WHAT YOU ARE ASKED TO DO
Render the items starting at the line containing "Create an ordered numbered list" and ending at the line containing "Action: click(x=18, y=41)" as a JSON list of strings, one string per line, with blank lines left out.

::: RECORD EXTRACTS

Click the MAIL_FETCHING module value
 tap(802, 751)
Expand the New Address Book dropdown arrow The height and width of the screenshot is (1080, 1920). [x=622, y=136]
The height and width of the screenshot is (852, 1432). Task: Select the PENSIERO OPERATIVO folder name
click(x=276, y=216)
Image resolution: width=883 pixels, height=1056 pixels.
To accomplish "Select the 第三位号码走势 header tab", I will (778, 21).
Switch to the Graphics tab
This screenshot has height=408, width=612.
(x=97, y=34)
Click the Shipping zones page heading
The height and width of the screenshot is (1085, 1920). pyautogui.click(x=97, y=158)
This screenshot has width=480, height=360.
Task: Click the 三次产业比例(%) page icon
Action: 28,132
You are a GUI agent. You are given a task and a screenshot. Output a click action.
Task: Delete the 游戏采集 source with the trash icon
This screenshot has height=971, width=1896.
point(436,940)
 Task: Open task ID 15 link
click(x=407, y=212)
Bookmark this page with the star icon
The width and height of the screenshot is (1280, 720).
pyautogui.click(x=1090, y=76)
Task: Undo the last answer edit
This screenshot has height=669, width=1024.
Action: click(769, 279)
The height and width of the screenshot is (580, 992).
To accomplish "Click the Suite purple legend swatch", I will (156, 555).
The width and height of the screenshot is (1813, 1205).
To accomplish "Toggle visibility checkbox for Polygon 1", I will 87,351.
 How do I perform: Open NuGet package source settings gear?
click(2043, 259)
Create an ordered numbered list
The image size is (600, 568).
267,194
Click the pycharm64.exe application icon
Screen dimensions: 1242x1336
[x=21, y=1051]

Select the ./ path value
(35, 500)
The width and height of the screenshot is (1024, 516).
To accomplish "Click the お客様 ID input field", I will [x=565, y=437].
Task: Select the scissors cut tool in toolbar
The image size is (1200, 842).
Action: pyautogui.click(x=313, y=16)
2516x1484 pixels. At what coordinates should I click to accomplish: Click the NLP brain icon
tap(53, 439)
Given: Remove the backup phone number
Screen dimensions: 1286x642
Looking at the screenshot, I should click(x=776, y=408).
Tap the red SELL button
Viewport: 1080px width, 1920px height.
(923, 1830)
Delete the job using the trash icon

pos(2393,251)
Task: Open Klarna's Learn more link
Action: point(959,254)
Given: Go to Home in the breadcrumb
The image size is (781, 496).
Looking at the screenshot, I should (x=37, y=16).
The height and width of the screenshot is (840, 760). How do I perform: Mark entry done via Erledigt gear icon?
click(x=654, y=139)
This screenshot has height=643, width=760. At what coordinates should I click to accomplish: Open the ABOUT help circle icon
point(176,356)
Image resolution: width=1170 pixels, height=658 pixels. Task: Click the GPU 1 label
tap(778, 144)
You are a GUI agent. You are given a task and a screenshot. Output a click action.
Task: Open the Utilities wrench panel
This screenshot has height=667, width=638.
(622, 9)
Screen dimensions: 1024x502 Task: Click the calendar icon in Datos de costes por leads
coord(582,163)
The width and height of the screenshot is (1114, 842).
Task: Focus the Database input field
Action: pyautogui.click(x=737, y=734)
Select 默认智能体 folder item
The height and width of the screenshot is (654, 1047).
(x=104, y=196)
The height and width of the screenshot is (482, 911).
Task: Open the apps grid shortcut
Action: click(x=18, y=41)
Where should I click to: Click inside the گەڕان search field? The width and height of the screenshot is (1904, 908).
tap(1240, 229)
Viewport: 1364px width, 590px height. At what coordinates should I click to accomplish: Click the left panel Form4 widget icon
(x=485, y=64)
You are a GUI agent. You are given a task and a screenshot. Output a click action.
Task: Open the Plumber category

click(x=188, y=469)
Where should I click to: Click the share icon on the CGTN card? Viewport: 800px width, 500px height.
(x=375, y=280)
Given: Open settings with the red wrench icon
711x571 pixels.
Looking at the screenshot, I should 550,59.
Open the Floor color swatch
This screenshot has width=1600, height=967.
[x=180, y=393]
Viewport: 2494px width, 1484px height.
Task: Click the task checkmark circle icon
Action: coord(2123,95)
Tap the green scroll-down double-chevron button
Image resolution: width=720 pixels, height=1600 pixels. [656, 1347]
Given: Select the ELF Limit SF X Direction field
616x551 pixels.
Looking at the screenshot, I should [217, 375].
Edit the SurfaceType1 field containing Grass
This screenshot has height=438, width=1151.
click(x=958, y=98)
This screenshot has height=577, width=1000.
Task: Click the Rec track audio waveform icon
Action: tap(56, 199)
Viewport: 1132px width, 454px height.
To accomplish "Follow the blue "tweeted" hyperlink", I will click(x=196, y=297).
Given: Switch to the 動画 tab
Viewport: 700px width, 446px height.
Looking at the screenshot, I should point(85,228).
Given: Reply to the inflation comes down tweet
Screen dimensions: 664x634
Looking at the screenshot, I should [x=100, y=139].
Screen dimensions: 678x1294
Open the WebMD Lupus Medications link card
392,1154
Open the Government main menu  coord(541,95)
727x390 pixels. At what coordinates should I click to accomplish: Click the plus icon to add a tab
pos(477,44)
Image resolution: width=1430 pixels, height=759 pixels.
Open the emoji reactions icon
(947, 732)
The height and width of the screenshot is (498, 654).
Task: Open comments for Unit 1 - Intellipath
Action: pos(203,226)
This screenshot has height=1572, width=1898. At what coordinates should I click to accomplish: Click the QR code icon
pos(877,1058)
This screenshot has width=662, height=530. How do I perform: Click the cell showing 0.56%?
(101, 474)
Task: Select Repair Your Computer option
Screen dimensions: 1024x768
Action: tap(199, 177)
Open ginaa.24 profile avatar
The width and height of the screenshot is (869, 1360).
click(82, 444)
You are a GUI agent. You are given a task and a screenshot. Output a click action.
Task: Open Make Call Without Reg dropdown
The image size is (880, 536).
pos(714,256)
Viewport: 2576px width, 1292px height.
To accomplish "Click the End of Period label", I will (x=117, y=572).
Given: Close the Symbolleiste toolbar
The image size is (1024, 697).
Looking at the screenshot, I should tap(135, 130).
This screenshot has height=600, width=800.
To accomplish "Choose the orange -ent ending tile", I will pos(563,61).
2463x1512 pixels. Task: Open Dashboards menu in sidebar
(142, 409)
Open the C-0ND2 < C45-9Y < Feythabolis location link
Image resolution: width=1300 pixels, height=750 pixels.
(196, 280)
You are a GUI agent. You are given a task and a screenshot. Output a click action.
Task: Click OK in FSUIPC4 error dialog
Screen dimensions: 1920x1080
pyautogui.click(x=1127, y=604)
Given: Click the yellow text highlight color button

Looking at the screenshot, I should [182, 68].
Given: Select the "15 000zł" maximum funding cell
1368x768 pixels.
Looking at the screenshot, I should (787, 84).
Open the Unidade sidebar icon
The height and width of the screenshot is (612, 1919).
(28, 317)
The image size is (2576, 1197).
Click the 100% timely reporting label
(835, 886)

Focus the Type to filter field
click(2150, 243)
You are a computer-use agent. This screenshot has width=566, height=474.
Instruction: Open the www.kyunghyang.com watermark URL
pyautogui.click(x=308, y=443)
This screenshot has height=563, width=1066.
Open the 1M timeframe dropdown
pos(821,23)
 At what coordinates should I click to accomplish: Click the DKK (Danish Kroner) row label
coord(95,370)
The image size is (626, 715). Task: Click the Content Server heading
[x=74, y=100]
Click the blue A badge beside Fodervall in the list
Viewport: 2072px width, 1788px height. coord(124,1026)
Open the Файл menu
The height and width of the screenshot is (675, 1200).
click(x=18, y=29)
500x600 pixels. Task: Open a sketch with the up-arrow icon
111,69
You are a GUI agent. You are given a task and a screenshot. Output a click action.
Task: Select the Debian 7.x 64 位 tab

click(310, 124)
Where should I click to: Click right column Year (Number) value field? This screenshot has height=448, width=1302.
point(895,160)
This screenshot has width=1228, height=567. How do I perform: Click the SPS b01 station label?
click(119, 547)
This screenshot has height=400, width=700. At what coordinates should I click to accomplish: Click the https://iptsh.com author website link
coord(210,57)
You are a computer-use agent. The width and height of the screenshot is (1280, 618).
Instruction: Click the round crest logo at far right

::::::

TASK OUTPUT
[
  "Create an ordered numbered list",
  "The image size is (600, 568).",
  "267,194",
  "Click the pycharm64.exe application icon",
  "Screen dimensions: 1242x1336",
  "[x=21, y=1051]",
  "Select the ./ path value",
  "(35, 500)",
  "The width and height of the screenshot is (1024, 516).",
  "To accomplish \"Click the お客様 ID input field\", I will [x=565, y=437].",
  "Task: Select the scissors cut tool in toolbar",
  "The image size is (1200, 842).",
  "Action: pyautogui.click(x=313, y=16)",
  "2516x1484 pixels. At what coordinates should I click to accomplish: Click the NLP brain icon",
  "tap(53, 439)",
  "Given: Remove the backup phone number",
  "Screen dimensions: 1286x642",
  "Looking at the screenshot, I should click(x=776, y=408).",
  "Tap the red SELL button",
  "Viewport: 1080px width, 1920px height.",
  "(923, 1830)",
  "Delete the job using the trash icon",
  "pos(2393,251)",
  "Task: Open Klarna's Learn more link",
  "Action: point(959,254)",
  "Given: Go to Home in the breadcrumb",
  "The image size is (781, 496).",
  "Looking at the screenshot, I should (x=37, y=16).",
  "The height and width of the screenshot is (840, 760). How do I perform: Mark entry done via Erledigt gear icon?",
  "click(x=654, y=139)",
  "This screenshot has height=643, width=760. At what coordinates should I click to accomplish: Open the ABOUT help circle icon",
  "point(176,356)",
  "Image resolution: width=1170 pixels, height=658 pixels. Task: Click the GPU 1 label",
  "tap(778, 144)",
  "You are a GUI agent. You are given a task and a screenshot. Output a click action.",
  "Task: Open the Utilities wrench panel",
  "This screenshot has height=667, width=638.",
  "(622, 9)",
  "Screen dimensions: 1024x502 Task: Click the calendar icon in Datos de costes por leads",
  "coord(582,163)",
  "The width and height of the screenshot is (1114, 842).",
  "Task: Focus the Database input field",
  "Action: pyautogui.click(x=737, y=734)",
  "Select 默认智能体 folder item",
  "The height and width of the screenshot is (654, 1047).",
  "(x=104, y=196)",
  "The height and width of the screenshot is (482, 911).",
  "Task: Open the apps grid shortcut",
  "Action: click(x=18, y=41)"
]